03 Works, RELIGIOUS ART - Today, December 20, is Saint St. Dominic de Silos 's Day, With Footnotes - 150

Bartolomé Bermejo, (1440–1500)
Santo Domingo de Silos enthroned as bishop, between circa 1474 and circa 1477
Oil on panel
Height: 242 cm (95.2 ″); Width: 130 cm (51.1 ″)
Museo del Prado

Dominic of Silos, O.S.B., (Spanish: Santo Domingo de Silos) (1000 – December 20, 1073) was born at Canas de Navarre, on the Spanish side of the Pyrenees. From a family of peasants, at first he looked after his father’s flocks in the foothills of the beautiful mountains of that region.

Developing a taste for silence and solitude, he entered the monastery of San Millán de la Cogolla. As he made great progress in the religious state, he was entrusted with works of reform and became prior of his monastery.

Refusing to hand over to King Garcia III of Navarre some of the monastery’s lands which the monarch coveted, he and two of his companions were forced into exile by the king. They were warmly received by Ferdinand I of Castille and León who entrusted to Dominic the monastery of San Sebastián de Silos, in a remote part of the diocese of Burgos.

Bartolomé Bermejo, (1440–1500)
Ferdinand I of Castile welcoming Saint Dominic of Silos, between circa 1478 & 1479
Oil on panel
Height: 145 cm (57 ″); Width: 94 cm (37 ″)
Museo del Prado

The ancient Benedictine monastery, however, was decaying – structurally and spiritually. As Abbot of San Sebastian, Dominic restored order to both the physical structure of the edifice and the spiritual edifice of the souls within, and made Silos famous throughout Spain.

Entries supplied:
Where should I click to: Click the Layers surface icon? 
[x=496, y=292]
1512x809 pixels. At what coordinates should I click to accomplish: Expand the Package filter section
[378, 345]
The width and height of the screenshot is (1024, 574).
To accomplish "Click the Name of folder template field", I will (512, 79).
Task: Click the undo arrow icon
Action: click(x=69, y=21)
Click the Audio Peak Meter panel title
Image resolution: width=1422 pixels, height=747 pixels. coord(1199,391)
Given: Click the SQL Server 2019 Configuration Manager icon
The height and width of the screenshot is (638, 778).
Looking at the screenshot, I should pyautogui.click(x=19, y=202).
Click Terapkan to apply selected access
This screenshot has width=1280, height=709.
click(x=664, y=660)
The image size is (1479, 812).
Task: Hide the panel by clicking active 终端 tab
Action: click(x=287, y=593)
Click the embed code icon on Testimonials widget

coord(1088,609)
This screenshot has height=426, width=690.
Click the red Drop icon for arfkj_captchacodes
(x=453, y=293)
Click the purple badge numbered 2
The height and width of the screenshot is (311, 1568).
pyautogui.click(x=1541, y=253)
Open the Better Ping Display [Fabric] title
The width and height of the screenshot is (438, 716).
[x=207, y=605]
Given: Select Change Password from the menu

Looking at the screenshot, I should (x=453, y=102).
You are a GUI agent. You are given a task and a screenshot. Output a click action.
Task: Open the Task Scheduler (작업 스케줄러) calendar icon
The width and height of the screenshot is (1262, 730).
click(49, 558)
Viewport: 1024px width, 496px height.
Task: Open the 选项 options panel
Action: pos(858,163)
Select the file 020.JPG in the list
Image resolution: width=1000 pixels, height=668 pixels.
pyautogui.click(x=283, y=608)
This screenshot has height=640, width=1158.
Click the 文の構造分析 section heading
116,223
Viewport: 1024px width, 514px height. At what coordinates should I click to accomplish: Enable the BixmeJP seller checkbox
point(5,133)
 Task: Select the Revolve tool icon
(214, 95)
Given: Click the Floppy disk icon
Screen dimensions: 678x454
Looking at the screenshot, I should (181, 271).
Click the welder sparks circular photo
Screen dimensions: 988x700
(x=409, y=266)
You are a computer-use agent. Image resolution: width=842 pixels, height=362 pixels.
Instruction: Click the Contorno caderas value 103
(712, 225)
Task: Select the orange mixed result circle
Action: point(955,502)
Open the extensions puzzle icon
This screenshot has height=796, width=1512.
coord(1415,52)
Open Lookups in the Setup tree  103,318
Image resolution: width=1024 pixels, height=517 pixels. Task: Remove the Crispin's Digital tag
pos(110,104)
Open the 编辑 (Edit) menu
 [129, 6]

Work required:
Answer these questions from the text on Saint Dominic of Silos:
1. Where was Dominic born?
2. Which monastery did he enter after developing a taste for silence and solitude?
3. Which king forced Dominic and two of his companions into exile?

Answer to this problem:
1. Canas de Navarre, on the Spanish side of the Pyrenees.
2. San Millán de la Cogolla.
3. King Garcia III of Navarre.